Signed-off-by: Andy Isaacson <[email protected]>
---
kernel/trace/blktrace.c | 14 +++++---------
1 files changed, 5 insertions(+), 9 deletions(-)
diff --git a/kernel/trace/blktrace.c b/kernel/trace/blktrace.c
index 638711c..347fe8e 100644
--- a/kernel/trace/blktrace.c
+++ b/kernel/trace/blktrace.c
@@ -511,11 +511,9 @@ int do_blk_trace_setup(struct request_queue *q, char *name, dev_t dev,
bt->trace_state = Blktrace_setup;
ret = -EBUSY;
- old_bt = xchg(&q->blk_trace, bt);
- if (old_bt) {
- (void) xchg(&q->blk_trace, old_bt);
+ old_bt = cmpxchg(&q->blk_trace, NULL, bt);
+ if (old_bt)
goto err;
- }
if (atomic_inc_return(&blk_probes_ref) == 1)
blk_register_tracepoints();
@@ -1464,12 +1462,10 @@ static int blk_trace_setup_queue(struct request_queue *q,
blk_trace_setup_lba(bt, bdev);
- old_bt = xchg(&q->blk_trace, bt);
- if (old_bt != NULL) {
- (void)xchg(&q->blk_trace, old_bt);
- ret = -EBUSY;
+ ret = -EBUSY;
+ old_bt = cmpxchg(&q->blk_trace, NULL, bt);
+ if (old_bt)
goto free_bt;
- }
if (atomic_inc_return(&blk_probes_ref) == 1)

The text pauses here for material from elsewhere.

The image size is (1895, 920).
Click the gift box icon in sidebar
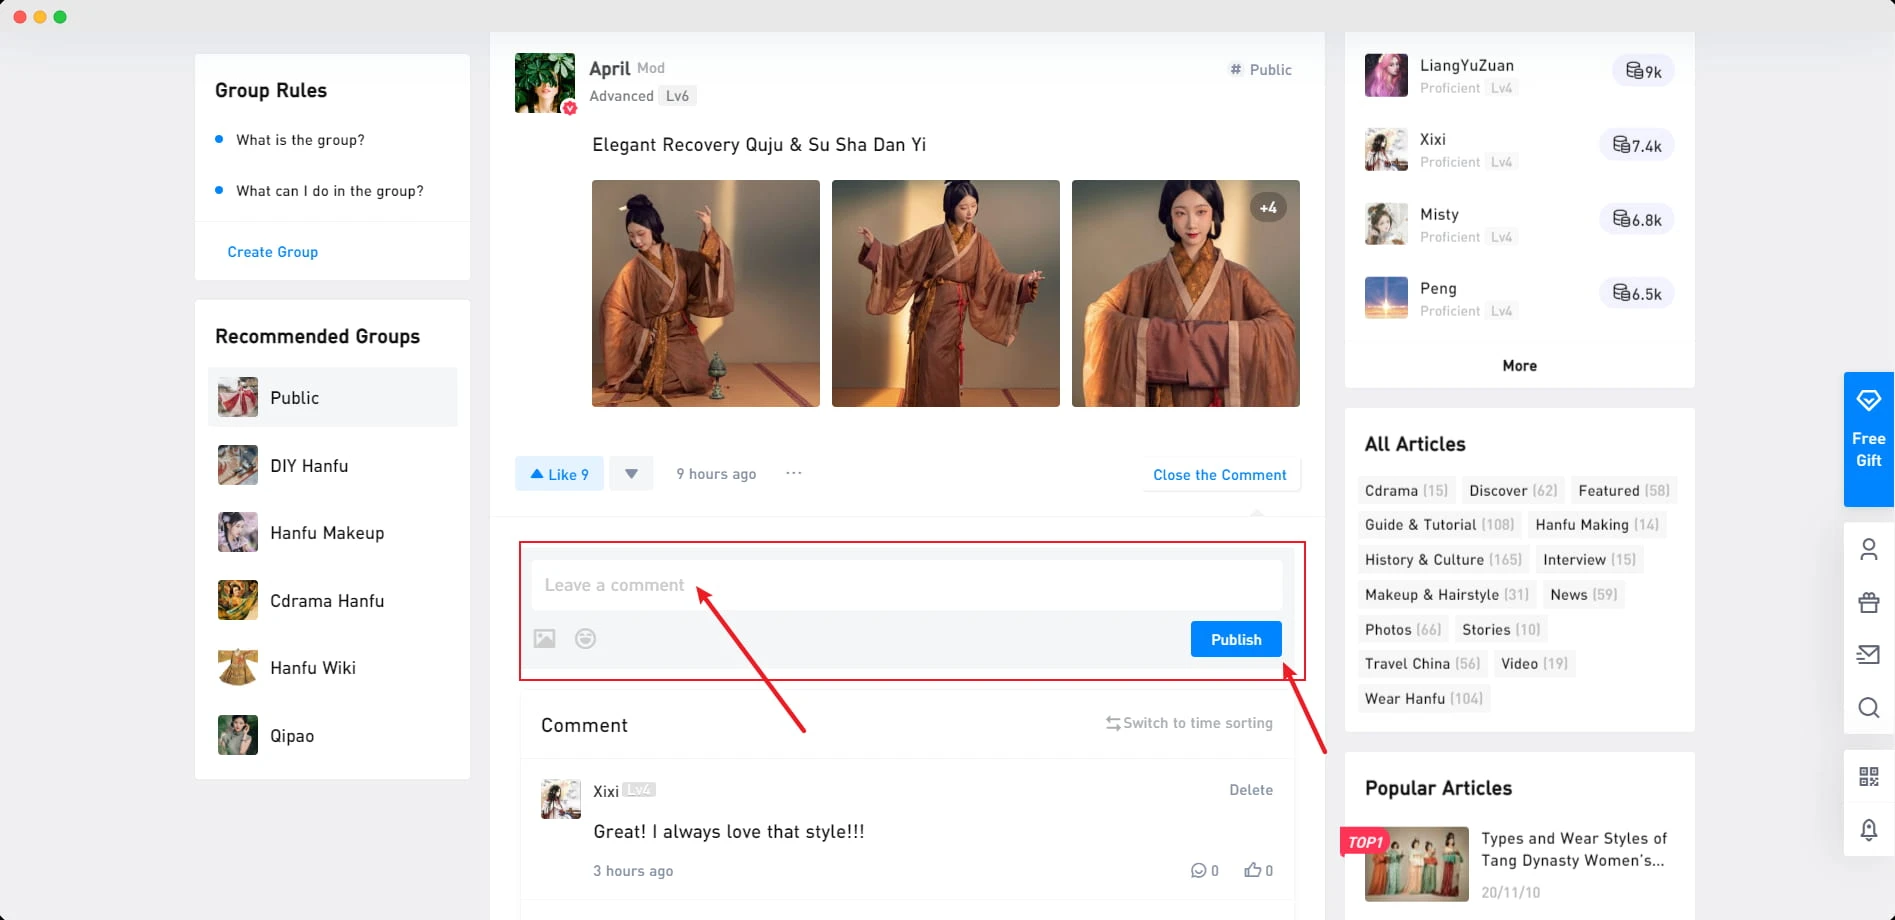click(x=1868, y=602)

blk_register_tracepoints();
--
1.7.1
blktrace fails to completely clean up after itself if BLKTRACESTOP is
called before the final trace file is closed:
% blktrace /dev/sdb &
% exec 6</sys/kernel/debug/block/sdb/trace0
% kill %1
% find /sys/kernel/debug/block/
/sys/kernel/debug/block/
/sys/kernel/debug/block/sdb
/sys/kernel/debug/block/sdb/trace0
% exec 6<&-
% find /sys/kernel/debug/block/
/sys/kernel/debug/block/
/sys/kernel/debug/block/sdb
The proper fix is to move cleanup from BLKTRACESTOP to the close
routine, but that's nontrivial, so here's a simple fix to remove
debug/block/<dev> when the last trace%d file is closed.
Cc: [email protected]
Signed-off-by: Andy Isaacson <[email protected]>
---
kernel/trace/blktrace.c | 4 ++++
1 files changed, 4 insertions(+), 0 deletions(-)

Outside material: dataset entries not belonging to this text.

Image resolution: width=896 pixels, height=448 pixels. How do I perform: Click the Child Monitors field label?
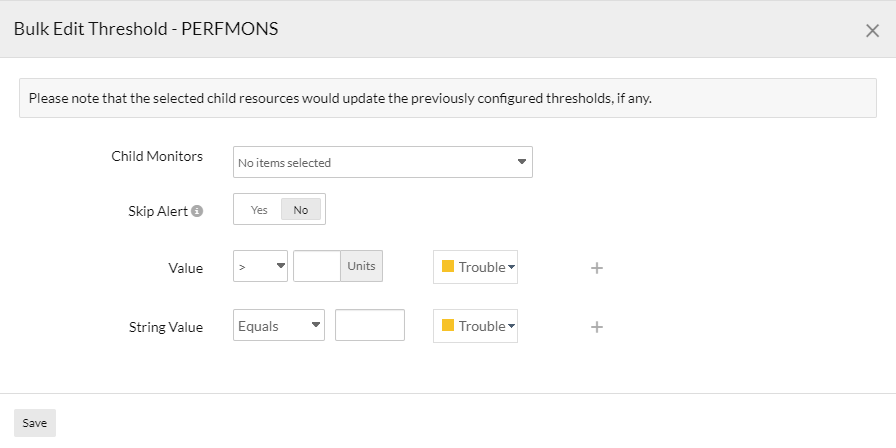point(157,157)
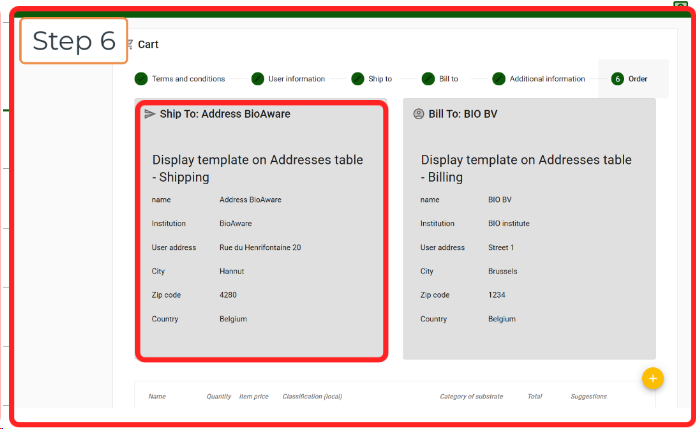The height and width of the screenshot is (429, 696).
Task: Click the Quantity column header
Action: tap(219, 397)
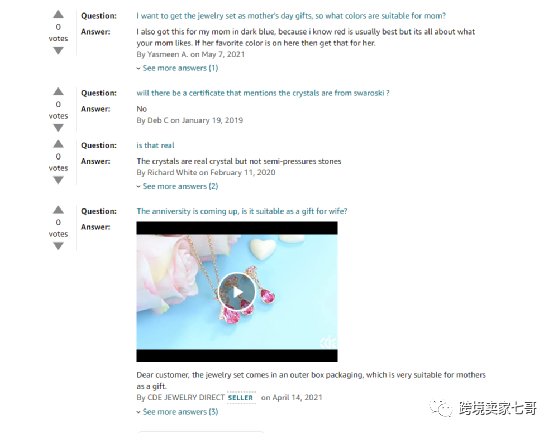
Task: Open question about colors suitable for mom
Action: pyautogui.click(x=291, y=16)
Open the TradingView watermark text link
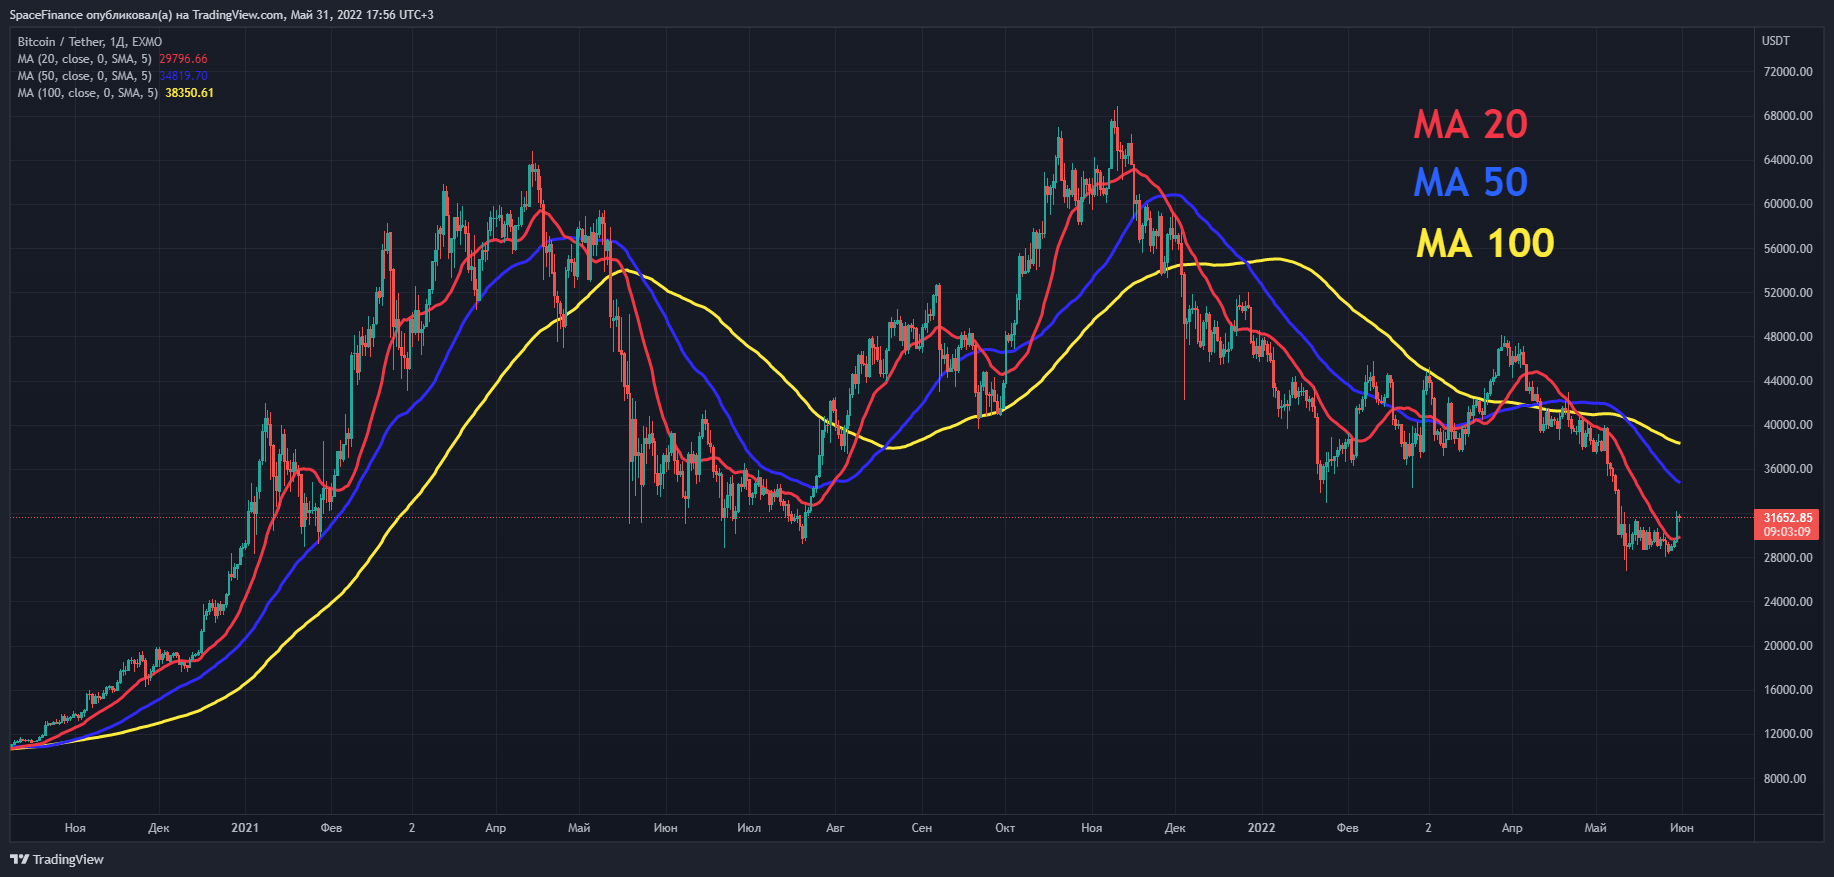This screenshot has width=1834, height=877. [68, 859]
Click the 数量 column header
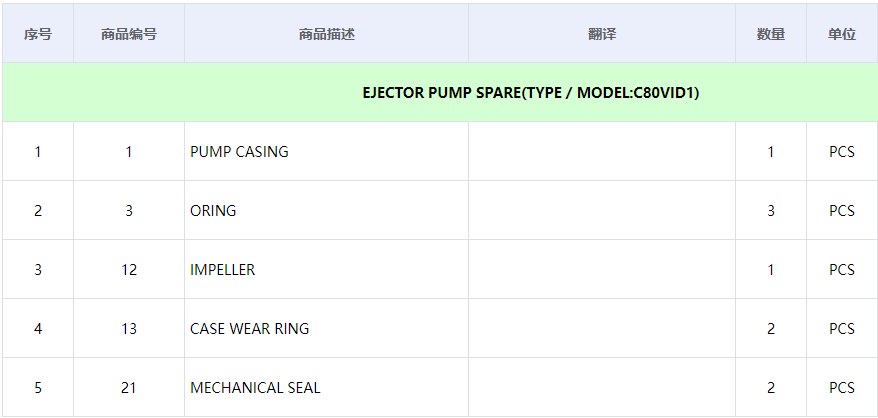Image resolution: width=878 pixels, height=418 pixels. click(x=770, y=34)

diff --git a/kernel/trace/blktrace.c b/kernel/trace/blktrace.c
index 347fe8e..9b78930 100644
--- a/kernel/trace/blktrace.c
+++ b/kernel/trace/blktrace.c
@@ -383,8 +383,12 @@ static int blk_subbuf_start_callback(struct rchan_buf *buf, void *subbuf,
static int blk_remove_buf_file_callback(struct dentry *dentry)
{
+ struct dentry *parent = dentry->d_parent;
debugfs_remove(dentry);
+ if (simple_empty(parent))
+ debugfs_remove(parent);
+
return 0;
}
--
1.7.1